HUANG Yangkun ZHU Hongyu CHEN Changfeng
2025, 47(6): 137-158.
This paper empirically explores the access of large language models (LLMs) on a global
scale, to examine their infrastructuralization and dilemmas towards general AI. Drawing upon the
basic idea of connectivity from communication and media studies, and adopting “gateway” as the
core concept of infrastructure, this study employs computer network experiments as the primary
method and utilizes indicators including packet loss, latency, and jitter to examine the global
access conditions including accessibility, speed, stability of LLMs as new digital infrastructure
along with the potential inequality issues behind them. Through conducting nearly 200,000
network probes across 62 global network nodes, this study finds that compared to city nodes in
the Global North, city nodes in the Global South generally exhibit a disadvantage in terms of
accessibility, especially when accessing LLMs produced in Western countries.
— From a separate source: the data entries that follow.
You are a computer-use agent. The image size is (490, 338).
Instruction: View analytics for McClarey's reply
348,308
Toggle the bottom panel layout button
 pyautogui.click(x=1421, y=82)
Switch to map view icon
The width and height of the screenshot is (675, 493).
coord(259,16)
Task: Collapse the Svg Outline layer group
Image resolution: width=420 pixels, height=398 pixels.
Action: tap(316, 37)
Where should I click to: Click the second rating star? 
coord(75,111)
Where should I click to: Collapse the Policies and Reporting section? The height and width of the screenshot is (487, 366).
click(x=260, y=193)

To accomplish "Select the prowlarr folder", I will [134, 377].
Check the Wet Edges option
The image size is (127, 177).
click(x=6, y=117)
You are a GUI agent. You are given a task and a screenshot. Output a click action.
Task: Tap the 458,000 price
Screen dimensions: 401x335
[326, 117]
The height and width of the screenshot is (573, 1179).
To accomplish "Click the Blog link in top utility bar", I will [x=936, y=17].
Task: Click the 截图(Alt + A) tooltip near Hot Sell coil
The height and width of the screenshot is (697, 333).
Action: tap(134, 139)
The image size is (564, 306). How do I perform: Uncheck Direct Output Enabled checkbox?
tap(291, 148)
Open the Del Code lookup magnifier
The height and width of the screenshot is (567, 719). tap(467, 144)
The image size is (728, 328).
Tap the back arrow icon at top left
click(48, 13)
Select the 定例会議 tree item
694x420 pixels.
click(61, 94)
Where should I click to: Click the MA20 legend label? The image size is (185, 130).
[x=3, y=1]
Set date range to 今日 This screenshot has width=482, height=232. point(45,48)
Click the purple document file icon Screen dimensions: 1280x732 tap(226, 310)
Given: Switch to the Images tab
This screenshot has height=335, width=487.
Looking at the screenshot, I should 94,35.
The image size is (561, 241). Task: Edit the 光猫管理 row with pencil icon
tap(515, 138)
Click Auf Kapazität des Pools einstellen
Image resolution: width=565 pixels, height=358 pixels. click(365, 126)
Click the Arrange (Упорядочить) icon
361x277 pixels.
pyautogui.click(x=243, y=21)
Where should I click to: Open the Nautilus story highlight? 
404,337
Furthermore, some
LLMs have significantly surpassed “old-type” information infrastructures like search engines and
databases in terms of accessibility and speed, with nodes in the Global South accessing LLMs
notably faster than databases. However, LLMs have not yet demonstrated a significant superiority
in stability over previous-generation information infrastructures. Although the emergence of
LLMs metaphorically signifies a primary stage of global information exchange and human-
machine interactions, it is still imperative to address and resolve geopolitical conflicts within
connectivity. Addressing the factors like access, usability, stability, universalisation and value will be crucial for LLMs to realize their full potential and evolve into global gateways.